Tuesday 6 September 2011

Entirely illegible for all the wrong reasons.

Its all kicking off now in the world of Jamie Duffield. University is around the corner and matters like finance and enrolment are stacking up like some sort of playground pile-on game. On top of that, (pun intended) I recently received my reading list and required study books list from my course tutor.

I'm not sure whether this is better or worse that when I was at Bath University, because with Bath, I only needed one book. It weighed about 15 tonnes and cost £50. Carrying it around was impossible, and one could forseeably render a burglar unconscious with a blow to the head from the book itself (assuming you could lift it).

However, this time around, my book list consists of a total of at least 8 publications... Luckily, I was smart about this and proceeded to order them all second hand from amazon for a total of £68. Combined, they probably weigh about the same as my old chemistry book, but I digress.


Some of you may be wondering about the seemingly ambiguous title once again.

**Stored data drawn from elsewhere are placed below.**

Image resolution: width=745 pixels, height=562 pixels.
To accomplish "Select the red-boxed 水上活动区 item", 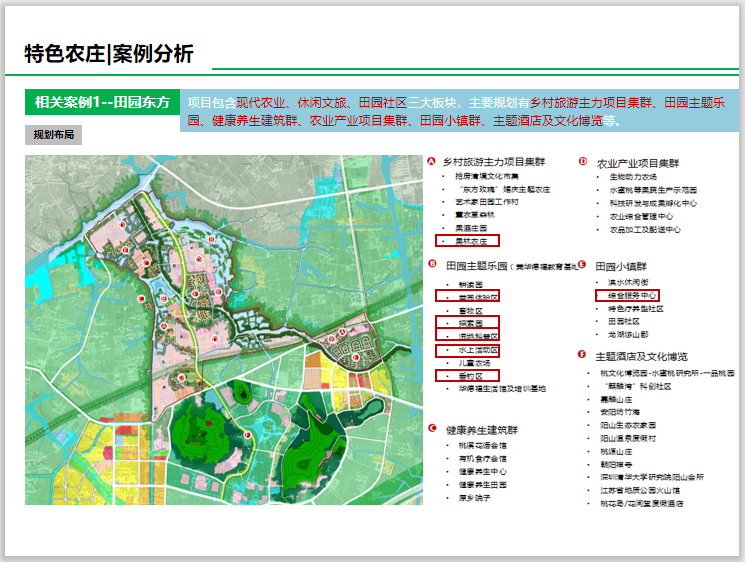I will [x=469, y=350].
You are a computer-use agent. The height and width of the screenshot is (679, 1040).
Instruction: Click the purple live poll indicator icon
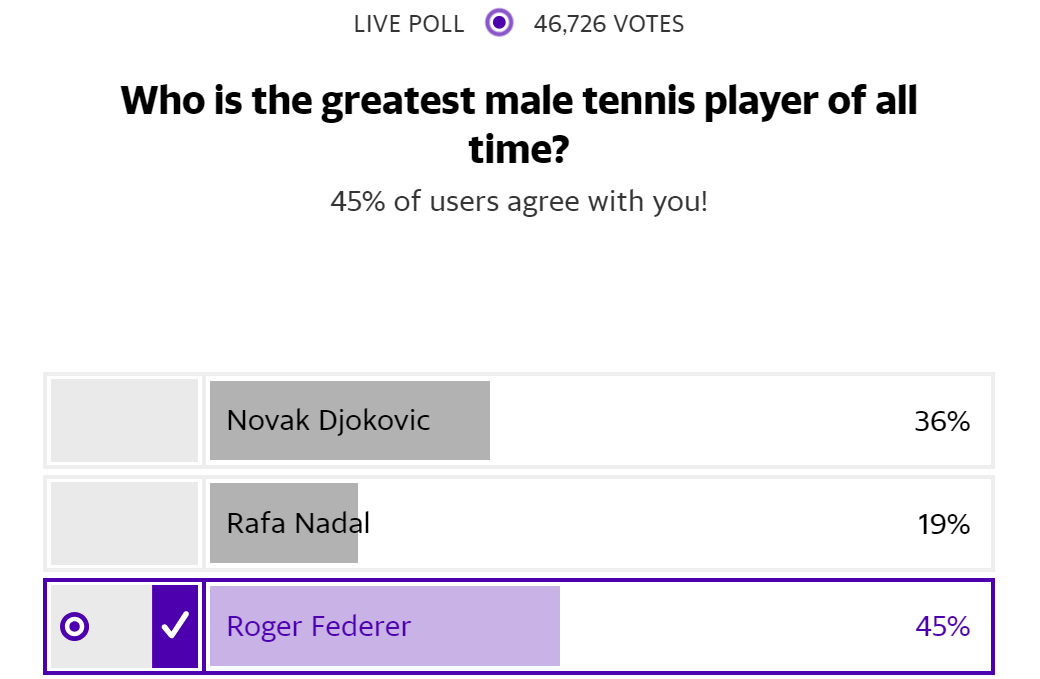coord(499,23)
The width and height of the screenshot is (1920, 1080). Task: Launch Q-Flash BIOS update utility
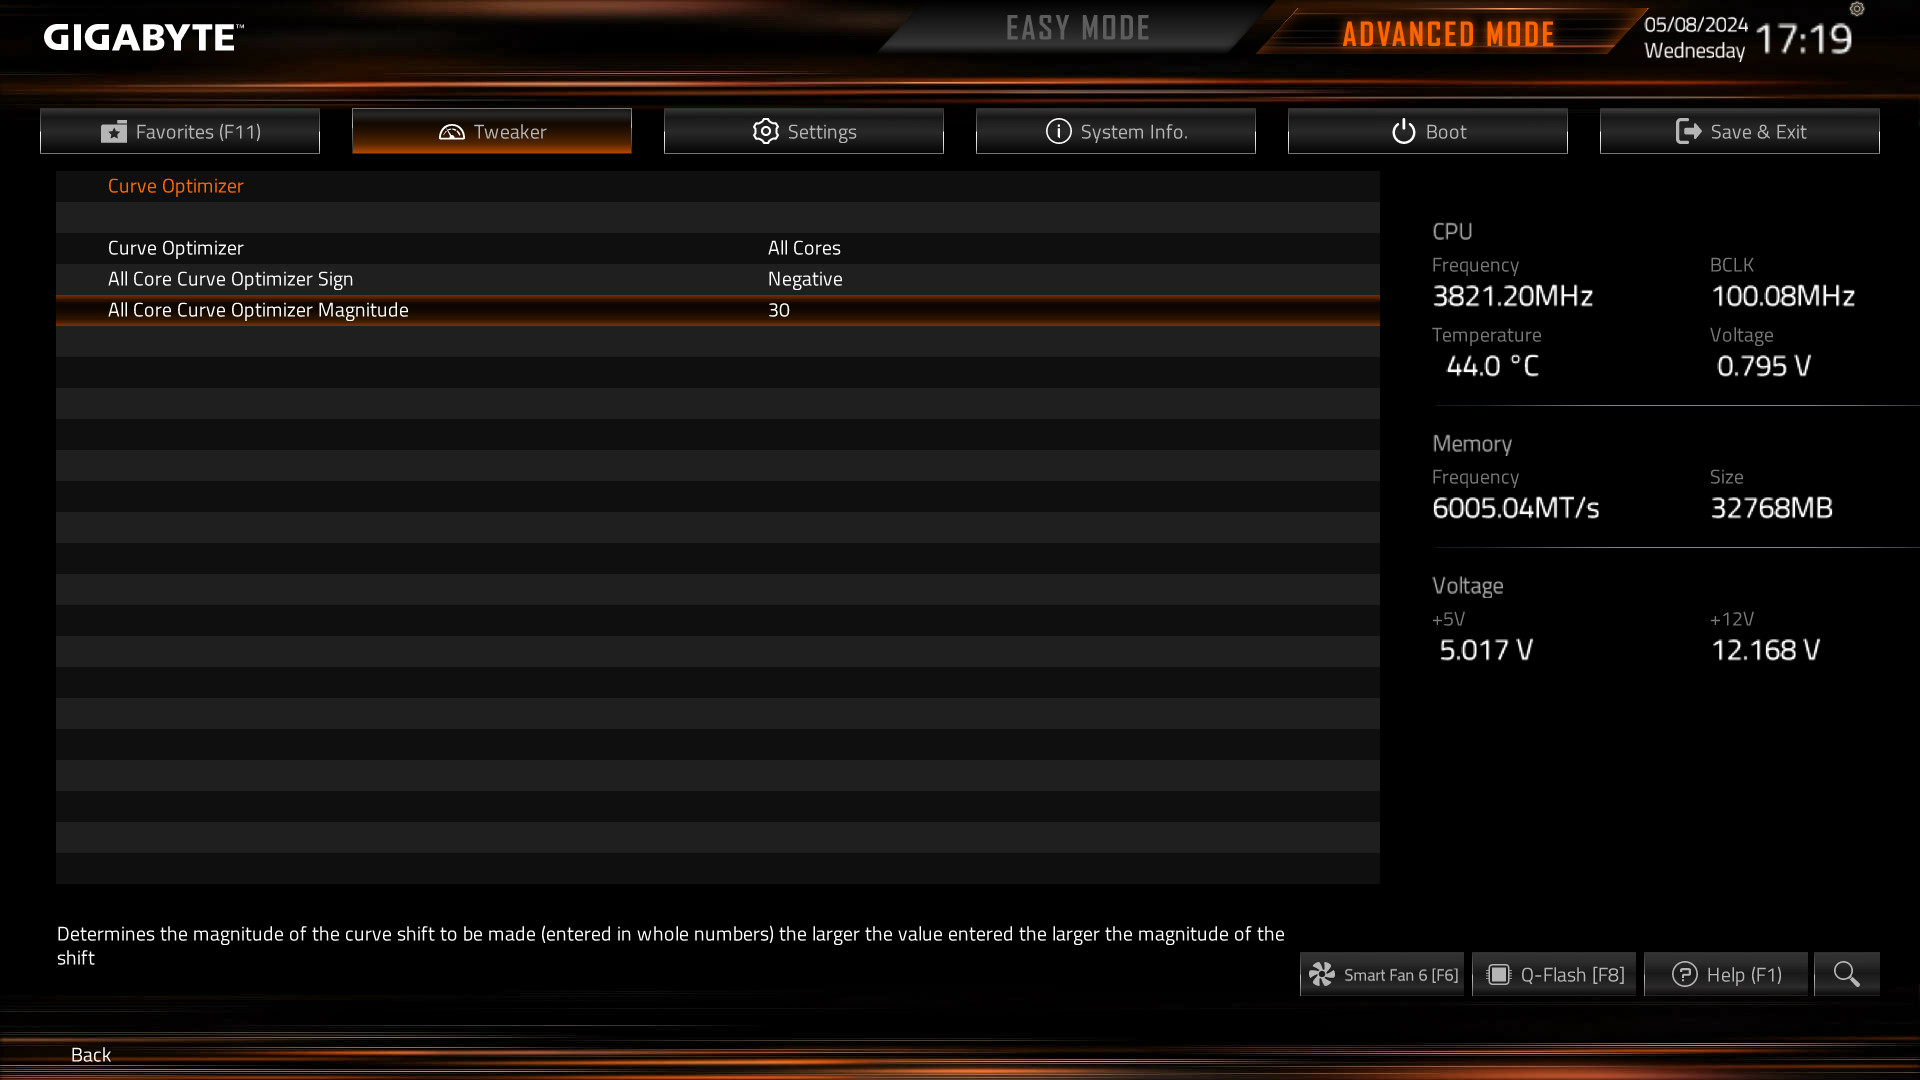coord(1554,974)
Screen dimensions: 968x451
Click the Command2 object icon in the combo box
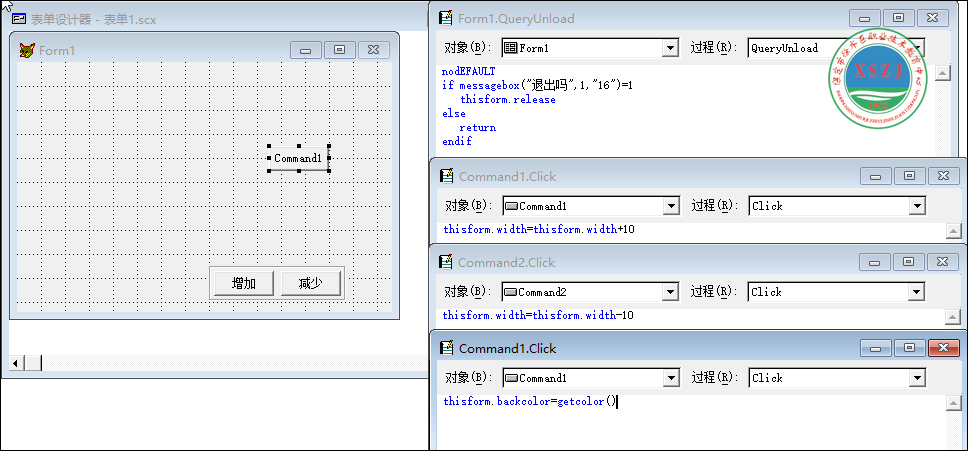tap(511, 292)
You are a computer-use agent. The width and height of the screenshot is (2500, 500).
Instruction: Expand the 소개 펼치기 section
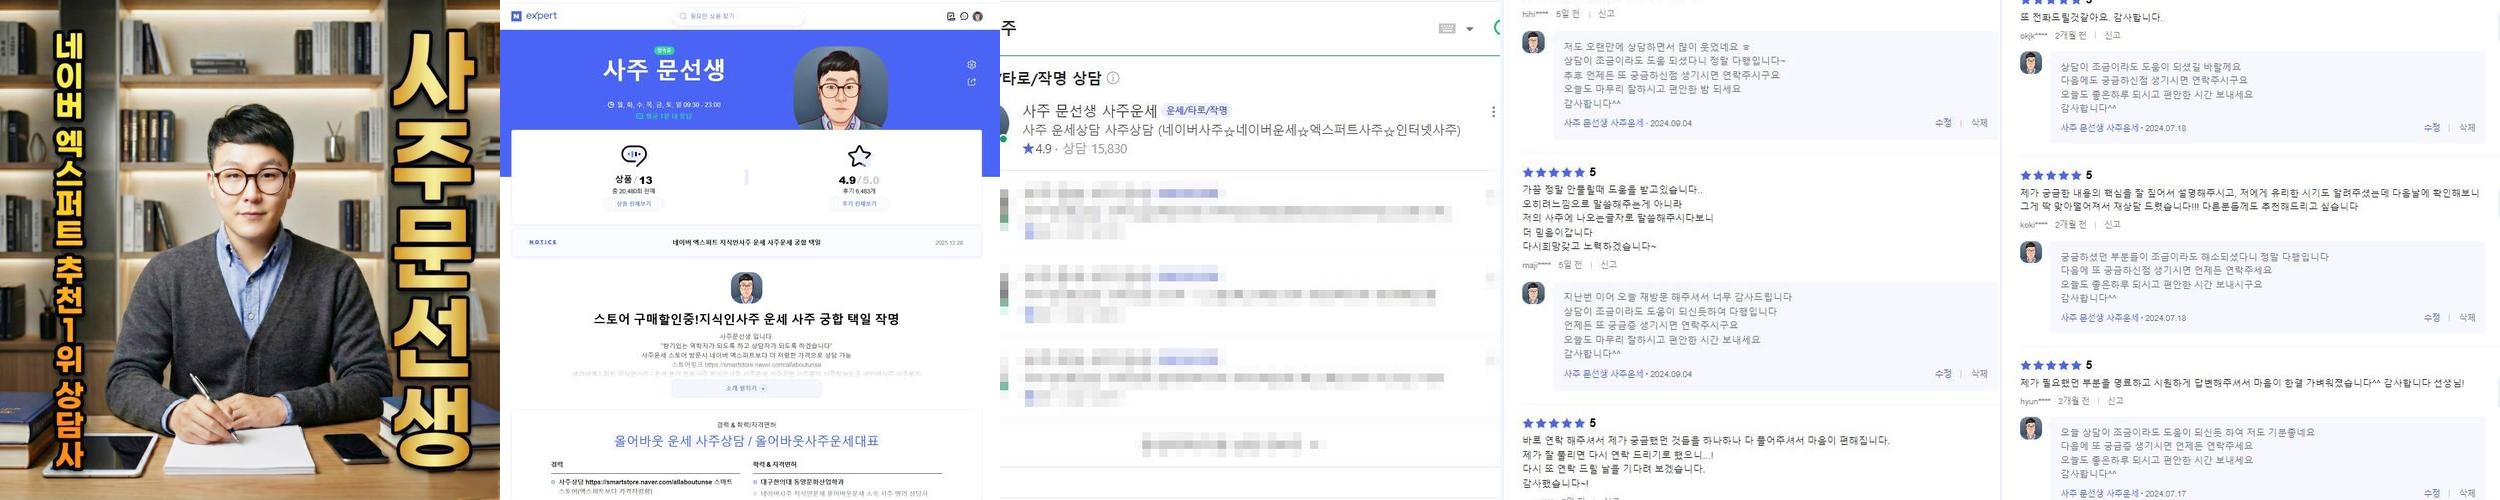pyautogui.click(x=746, y=388)
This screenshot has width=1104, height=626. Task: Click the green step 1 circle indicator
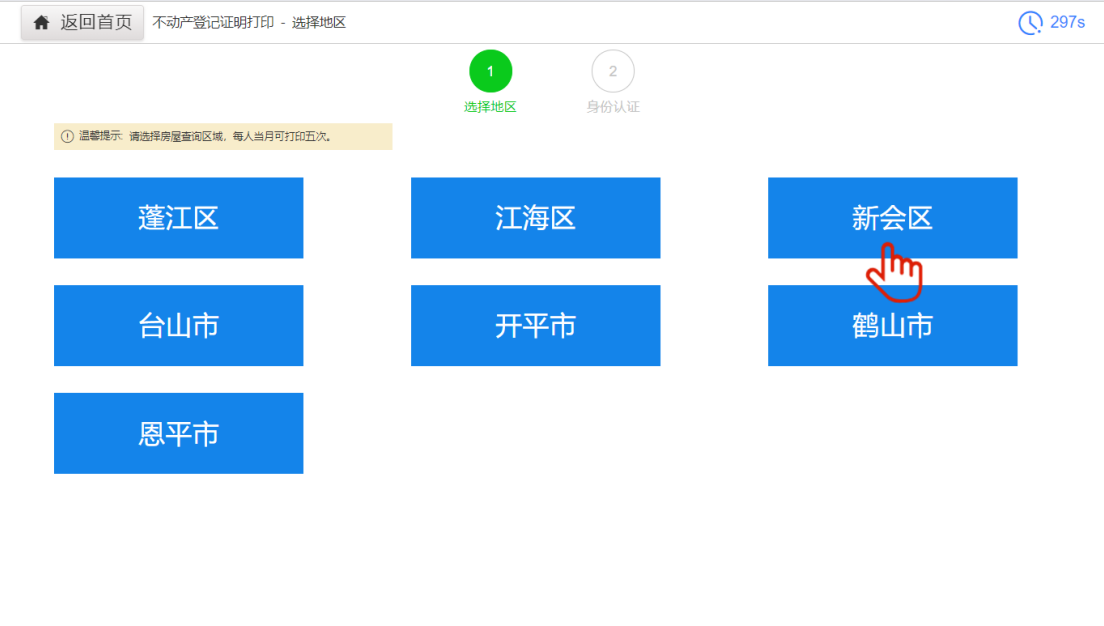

Some of you may be under the notion that you have already figured out how the title relates to the post.

Perhaps the reason the title contains connotations that suggest the books I have purchased are illegible, points towards the fact the books are second hand?

Well you are wrong. The books are in near perfect condition. And yet the one I have started to read through is, as a matter of fact, almost illegible. Allow me to explain in further detail, for I am sure you are all "enthralled".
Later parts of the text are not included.